Voting policy and disclosure
The Trust’s view is that we should always vote, and we do so except in those unusual circumstances where voting might be so costly or administratively difficult that it is not in our shareholders’ interests. We believe that votes should be cast in a considered and responsible way and support the Aberdeen approach whereby fund management teams have the responsibility for taking voting decisions. In the absence of explicit instruction from us, the Trust delegates to Aberdeen complete discretion in the exercise of our voting rights, and we have made clear that we expect that it will not automatically vote in support of all resolutions.

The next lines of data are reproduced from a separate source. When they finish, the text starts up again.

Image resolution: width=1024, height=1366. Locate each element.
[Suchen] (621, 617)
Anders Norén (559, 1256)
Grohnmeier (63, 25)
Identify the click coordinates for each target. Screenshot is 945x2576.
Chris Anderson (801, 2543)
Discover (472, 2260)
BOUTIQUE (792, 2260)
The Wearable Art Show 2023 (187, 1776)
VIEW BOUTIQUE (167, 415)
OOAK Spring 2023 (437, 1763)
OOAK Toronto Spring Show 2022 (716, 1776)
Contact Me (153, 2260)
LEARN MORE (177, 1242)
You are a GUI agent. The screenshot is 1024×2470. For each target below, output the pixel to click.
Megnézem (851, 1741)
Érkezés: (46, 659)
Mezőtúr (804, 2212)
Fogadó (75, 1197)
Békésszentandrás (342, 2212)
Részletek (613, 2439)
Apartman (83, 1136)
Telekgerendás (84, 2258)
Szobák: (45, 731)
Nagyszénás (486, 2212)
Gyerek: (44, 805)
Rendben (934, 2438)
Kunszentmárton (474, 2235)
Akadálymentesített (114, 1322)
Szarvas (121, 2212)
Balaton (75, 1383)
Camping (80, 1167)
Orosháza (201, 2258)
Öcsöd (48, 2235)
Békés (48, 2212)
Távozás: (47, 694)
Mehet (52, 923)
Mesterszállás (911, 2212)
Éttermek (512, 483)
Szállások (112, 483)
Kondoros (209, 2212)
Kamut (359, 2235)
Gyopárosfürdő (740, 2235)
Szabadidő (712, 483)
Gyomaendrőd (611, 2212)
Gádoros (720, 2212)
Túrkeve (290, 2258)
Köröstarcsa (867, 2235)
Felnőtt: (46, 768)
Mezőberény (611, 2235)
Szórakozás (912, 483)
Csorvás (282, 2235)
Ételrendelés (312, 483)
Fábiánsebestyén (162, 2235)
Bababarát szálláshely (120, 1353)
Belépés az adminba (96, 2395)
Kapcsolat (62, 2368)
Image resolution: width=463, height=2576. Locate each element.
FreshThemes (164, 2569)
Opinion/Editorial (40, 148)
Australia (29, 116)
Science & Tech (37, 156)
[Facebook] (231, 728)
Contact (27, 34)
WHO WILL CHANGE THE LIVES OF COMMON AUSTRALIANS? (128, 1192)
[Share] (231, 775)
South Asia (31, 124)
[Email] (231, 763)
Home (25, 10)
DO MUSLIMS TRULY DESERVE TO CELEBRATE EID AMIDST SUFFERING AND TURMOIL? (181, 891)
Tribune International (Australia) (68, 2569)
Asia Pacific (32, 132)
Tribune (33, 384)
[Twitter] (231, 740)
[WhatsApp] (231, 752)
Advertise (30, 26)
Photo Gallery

Aberdeen discloses its aggregate voting activity, including that on our behalf, monthly and one quarter in arrears, here: http://aboutus.aberdeen-asset.com/en/aboutus/expertise/equities/stewardship/delivery. The Trust’s assets are available for a stocklending programme, because we regard this as an appropriate way to enhance returns; we expect Aberdeen actively to recall stock from that programme as required for voting purposes.
We receive and note private quarterly reports on stewardship from Aberdeen. We receive and assess Aberdeen’s annual controls assessment under AAF 01/06, which includes matters relevant to stewardship. We report to our shareholders annually on our stewardship activities in the Governance section of the Annual Report which includes reference to Aberdeen’s annual public report on its stewardship activities (see http://aboutus.aberdeen-asset.com/en/aboutus/expertise/equities/stewardship/delivery). We do not believe that there is currently sufficient benefit for the Trust to incur the costs of further reporting but keep this under review.